> _RECORDS TO USE_:
☆ ☆ ☆ ☆ ☆ ☆ ☆
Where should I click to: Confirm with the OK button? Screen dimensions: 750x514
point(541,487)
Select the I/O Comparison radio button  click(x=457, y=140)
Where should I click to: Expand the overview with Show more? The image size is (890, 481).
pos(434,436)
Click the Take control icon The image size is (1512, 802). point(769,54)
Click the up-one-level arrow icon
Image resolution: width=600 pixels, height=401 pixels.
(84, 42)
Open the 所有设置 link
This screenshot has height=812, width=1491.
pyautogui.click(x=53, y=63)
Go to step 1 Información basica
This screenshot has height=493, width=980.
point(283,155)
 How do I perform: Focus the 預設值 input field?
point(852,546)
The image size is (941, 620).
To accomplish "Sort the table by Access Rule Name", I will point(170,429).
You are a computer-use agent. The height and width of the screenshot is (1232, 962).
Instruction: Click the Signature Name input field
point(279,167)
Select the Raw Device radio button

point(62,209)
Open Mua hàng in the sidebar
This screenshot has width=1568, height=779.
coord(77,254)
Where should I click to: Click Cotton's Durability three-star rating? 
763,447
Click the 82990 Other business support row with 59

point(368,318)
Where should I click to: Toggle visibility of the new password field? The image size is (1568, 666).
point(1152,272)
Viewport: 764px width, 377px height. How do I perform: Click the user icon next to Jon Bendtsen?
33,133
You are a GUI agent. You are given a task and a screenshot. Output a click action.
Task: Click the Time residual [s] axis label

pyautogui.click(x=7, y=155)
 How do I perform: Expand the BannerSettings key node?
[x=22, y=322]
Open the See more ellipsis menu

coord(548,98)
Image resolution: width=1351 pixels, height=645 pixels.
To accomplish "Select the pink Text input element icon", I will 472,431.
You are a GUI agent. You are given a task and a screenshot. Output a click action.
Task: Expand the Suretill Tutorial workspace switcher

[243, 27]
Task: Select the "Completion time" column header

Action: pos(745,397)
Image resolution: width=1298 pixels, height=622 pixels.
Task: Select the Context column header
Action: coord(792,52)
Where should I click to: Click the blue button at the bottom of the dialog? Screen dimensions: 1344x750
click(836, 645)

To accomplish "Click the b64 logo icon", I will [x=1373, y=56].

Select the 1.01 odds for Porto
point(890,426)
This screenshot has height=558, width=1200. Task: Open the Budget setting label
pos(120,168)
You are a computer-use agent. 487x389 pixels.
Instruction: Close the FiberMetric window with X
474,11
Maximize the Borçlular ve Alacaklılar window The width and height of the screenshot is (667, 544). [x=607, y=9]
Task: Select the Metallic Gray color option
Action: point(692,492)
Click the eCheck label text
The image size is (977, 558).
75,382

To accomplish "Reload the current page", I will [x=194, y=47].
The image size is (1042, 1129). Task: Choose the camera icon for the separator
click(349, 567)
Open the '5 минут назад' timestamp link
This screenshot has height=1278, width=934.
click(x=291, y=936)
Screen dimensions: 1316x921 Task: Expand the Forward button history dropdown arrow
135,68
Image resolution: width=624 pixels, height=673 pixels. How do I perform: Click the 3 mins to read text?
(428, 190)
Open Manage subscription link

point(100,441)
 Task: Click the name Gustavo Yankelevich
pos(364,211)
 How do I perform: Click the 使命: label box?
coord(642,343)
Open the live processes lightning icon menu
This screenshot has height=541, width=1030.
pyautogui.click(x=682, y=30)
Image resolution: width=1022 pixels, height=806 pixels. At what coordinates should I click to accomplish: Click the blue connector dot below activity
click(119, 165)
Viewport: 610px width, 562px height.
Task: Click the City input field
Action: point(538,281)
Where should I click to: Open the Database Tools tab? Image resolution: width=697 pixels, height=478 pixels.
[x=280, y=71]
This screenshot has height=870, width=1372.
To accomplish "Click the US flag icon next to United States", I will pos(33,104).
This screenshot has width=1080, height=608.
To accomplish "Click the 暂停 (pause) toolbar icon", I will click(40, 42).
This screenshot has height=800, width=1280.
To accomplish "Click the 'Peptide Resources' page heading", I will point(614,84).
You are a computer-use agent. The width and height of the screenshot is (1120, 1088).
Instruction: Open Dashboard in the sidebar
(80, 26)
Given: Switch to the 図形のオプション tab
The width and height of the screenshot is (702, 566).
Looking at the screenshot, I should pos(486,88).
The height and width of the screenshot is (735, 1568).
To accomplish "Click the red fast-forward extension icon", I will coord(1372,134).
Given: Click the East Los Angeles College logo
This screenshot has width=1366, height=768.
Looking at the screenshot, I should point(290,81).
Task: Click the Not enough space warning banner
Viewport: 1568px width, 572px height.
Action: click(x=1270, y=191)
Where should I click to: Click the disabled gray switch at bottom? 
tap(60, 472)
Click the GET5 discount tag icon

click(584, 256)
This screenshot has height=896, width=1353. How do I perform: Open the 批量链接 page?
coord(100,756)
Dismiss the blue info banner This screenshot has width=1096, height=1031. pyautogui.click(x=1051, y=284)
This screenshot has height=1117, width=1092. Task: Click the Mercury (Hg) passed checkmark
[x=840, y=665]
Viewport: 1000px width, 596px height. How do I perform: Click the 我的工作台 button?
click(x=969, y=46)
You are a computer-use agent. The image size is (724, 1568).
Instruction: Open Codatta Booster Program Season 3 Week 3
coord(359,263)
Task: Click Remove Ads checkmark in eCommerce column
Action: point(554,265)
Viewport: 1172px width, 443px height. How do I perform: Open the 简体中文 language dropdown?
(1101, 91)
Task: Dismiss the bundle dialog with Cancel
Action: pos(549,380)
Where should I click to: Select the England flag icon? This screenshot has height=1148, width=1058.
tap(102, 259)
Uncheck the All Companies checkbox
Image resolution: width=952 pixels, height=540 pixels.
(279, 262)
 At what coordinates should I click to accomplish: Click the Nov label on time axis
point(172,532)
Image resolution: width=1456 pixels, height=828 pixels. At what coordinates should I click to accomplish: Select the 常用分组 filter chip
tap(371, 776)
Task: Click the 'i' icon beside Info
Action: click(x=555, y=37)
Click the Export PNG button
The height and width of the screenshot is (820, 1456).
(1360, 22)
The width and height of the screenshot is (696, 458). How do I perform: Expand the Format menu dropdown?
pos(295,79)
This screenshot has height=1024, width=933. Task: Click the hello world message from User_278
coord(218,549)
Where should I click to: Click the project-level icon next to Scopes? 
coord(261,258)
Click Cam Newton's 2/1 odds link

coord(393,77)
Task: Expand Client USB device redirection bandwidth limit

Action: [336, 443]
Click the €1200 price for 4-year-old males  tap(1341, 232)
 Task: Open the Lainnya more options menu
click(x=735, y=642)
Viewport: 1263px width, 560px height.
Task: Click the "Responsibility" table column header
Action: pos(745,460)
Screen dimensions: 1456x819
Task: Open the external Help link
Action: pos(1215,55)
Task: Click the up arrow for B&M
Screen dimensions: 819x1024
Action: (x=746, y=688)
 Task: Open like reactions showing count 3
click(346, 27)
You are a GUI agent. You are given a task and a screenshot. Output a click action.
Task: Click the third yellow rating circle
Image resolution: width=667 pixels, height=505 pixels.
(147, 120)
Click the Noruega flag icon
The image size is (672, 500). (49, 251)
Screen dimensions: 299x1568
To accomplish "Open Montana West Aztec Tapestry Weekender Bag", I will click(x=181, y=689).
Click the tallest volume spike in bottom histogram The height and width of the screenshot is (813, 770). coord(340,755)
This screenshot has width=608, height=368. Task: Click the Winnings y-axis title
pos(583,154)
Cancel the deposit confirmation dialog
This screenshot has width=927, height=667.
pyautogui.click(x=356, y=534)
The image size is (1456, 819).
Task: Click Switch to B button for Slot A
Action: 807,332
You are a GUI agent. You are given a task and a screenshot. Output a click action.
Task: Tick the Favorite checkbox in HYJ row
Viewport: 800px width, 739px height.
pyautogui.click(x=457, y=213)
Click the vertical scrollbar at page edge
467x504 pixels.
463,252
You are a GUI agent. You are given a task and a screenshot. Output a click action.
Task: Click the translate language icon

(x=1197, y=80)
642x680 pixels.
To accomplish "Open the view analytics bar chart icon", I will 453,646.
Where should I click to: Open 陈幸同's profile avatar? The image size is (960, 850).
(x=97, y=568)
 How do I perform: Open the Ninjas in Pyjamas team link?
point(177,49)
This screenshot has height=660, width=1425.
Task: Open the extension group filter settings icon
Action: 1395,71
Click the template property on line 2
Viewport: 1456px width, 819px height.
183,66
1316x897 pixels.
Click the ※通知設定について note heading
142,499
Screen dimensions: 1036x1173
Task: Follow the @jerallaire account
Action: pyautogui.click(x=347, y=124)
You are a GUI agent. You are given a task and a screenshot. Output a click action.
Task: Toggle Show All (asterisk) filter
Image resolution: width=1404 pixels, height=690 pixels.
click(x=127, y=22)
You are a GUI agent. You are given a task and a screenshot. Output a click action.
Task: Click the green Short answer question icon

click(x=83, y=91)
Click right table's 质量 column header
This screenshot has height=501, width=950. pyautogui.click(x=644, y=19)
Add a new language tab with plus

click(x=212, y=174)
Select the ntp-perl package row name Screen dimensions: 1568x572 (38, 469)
☆ ☆ ☆ ☆ ☆ ☆ ☆
> _AIM OF THE TASK_: Return exactly, please, the lines of the material from the first one down to and including the line where "Open the 所有设置 link" appears.

> _RESPONSE FOR THIS EXERCISE_:
Where should I click to: Confirm with the OK button? Screen dimensions: 750x514
point(541,487)
Select the I/O Comparison radio button  click(x=457, y=140)
Where should I click to: Expand the overview with Show more? The image size is (890, 481).
pos(434,436)
Click the Take control icon The image size is (1512, 802). point(769,54)
Click the up-one-level arrow icon
Image resolution: width=600 pixels, height=401 pixels.
(84, 42)
Open the 所有设置 link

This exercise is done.